Action item: Leave every entry as it is and write the data out in full.

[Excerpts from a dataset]
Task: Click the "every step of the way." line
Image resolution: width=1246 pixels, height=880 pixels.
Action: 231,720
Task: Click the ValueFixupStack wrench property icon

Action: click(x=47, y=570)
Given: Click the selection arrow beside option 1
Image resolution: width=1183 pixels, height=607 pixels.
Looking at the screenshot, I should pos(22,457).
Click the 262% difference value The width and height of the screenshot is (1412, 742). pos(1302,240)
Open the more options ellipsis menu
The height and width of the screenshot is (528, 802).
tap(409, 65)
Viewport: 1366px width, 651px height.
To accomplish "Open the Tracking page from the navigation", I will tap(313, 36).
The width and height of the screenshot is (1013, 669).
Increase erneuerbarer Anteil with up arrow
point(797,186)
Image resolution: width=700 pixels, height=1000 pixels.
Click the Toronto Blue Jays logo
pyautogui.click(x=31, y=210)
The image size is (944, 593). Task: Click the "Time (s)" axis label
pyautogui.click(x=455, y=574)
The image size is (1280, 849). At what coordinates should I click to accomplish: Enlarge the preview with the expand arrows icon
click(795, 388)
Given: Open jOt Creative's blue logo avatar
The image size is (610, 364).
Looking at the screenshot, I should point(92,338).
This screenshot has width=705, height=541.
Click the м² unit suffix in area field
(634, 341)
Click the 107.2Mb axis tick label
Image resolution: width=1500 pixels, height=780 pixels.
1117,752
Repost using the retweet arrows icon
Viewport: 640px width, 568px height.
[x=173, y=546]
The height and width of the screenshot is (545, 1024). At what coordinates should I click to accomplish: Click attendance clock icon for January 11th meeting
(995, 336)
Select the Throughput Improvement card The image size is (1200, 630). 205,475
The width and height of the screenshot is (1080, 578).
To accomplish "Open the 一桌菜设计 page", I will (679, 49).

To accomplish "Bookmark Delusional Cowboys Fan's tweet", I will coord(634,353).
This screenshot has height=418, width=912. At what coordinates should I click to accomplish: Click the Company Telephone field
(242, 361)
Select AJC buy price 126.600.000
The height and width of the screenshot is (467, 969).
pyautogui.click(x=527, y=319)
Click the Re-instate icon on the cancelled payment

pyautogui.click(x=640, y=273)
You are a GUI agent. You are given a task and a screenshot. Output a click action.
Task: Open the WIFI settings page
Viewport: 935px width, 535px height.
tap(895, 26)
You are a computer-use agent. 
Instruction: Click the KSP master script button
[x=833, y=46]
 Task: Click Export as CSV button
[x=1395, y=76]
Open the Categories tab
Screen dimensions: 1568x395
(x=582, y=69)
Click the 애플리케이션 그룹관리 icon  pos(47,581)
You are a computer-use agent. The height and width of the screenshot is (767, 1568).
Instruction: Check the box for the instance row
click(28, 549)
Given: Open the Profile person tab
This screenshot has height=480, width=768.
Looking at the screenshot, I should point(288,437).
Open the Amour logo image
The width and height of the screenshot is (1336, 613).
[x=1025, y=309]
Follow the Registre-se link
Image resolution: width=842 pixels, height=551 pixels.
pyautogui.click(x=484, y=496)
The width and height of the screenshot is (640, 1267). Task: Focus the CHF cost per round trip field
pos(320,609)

Output for this task:
Task: Click the "every step of the way." line
Image resolution: width=1246 pixels, height=880 pixels.
Action: 231,720
Task: Click the ValueFixupStack wrench property icon

Action: click(x=47, y=570)
Given: Click the selection arrow beside option 1
Image resolution: width=1183 pixels, height=607 pixels.
Looking at the screenshot, I should pos(22,457).
Click the 262% difference value The width and height of the screenshot is (1412, 742). pos(1302,240)
Open the more options ellipsis menu
The height and width of the screenshot is (528, 802).
tap(409, 65)
Viewport: 1366px width, 651px height.
To accomplish "Open the Tracking page from the navigation", I will tap(313, 36).
The width and height of the screenshot is (1013, 669).
Increase erneuerbarer Anteil with up arrow
point(797,186)
Image resolution: width=700 pixels, height=1000 pixels.
Click the Toronto Blue Jays logo
pyautogui.click(x=31, y=210)
The image size is (944, 593). Task: Click the "Time (s)" axis label
pyautogui.click(x=455, y=574)
The image size is (1280, 849). At what coordinates should I click to accomplish: Enlarge the preview with the expand arrows icon
click(795, 388)
Given: Open jOt Creative's blue logo avatar
The image size is (610, 364).
Looking at the screenshot, I should point(92,338).
This screenshot has width=705, height=541.
Click the м² unit suffix in area field
(634, 341)
Click the 107.2Mb axis tick label
Image resolution: width=1500 pixels, height=780 pixels.
1117,752
Repost using the retweet arrows icon
Viewport: 640px width, 568px height.
[x=173, y=546]
The height and width of the screenshot is (545, 1024). At what coordinates should I click to accomplish: Click attendance clock icon for January 11th meeting
(995, 336)
Select the Throughput Improvement card The image size is (1200, 630). 205,475
The width and height of the screenshot is (1080, 578).
To accomplish "Open the 一桌菜设计 page", I will (679, 49).

To accomplish "Bookmark Delusional Cowboys Fan's tweet", I will coord(634,353).
This screenshot has height=418, width=912. At what coordinates should I click to accomplish: Click the Company Telephone field
(242, 361)
Select AJC buy price 126.600.000
The height and width of the screenshot is (467, 969).
pyautogui.click(x=527, y=319)
Click the Re-instate icon on the cancelled payment

pyautogui.click(x=640, y=273)
You are a GUI agent. You are given a task and a screenshot. Output a click action.
Task: Open the WIFI settings page
Viewport: 935px width, 535px height.
tap(895, 26)
You are a computer-use agent. 
Instruction: Click the KSP master script button
[x=833, y=46]
 Task: Click Export as CSV button
[x=1395, y=76]
Open the Categories tab
Screen dimensions: 1568x395
(x=582, y=69)
Click the 애플리케이션 그룹관리 icon  pos(47,581)
You are a computer-use agent. The height and width of the screenshot is (767, 1568).
Instruction: Check the box for the instance row
click(28, 549)
Given: Open the Profile person tab
This screenshot has height=480, width=768.
Looking at the screenshot, I should point(288,437).
Open the Amour logo image
The width and height of the screenshot is (1336, 613).
[x=1025, y=309]
Follow the Registre-se link
Image resolution: width=842 pixels, height=551 pixels.
pyautogui.click(x=484, y=496)
The width and height of the screenshot is (640, 1267). Task: Focus the CHF cost per round trip field
pos(320,609)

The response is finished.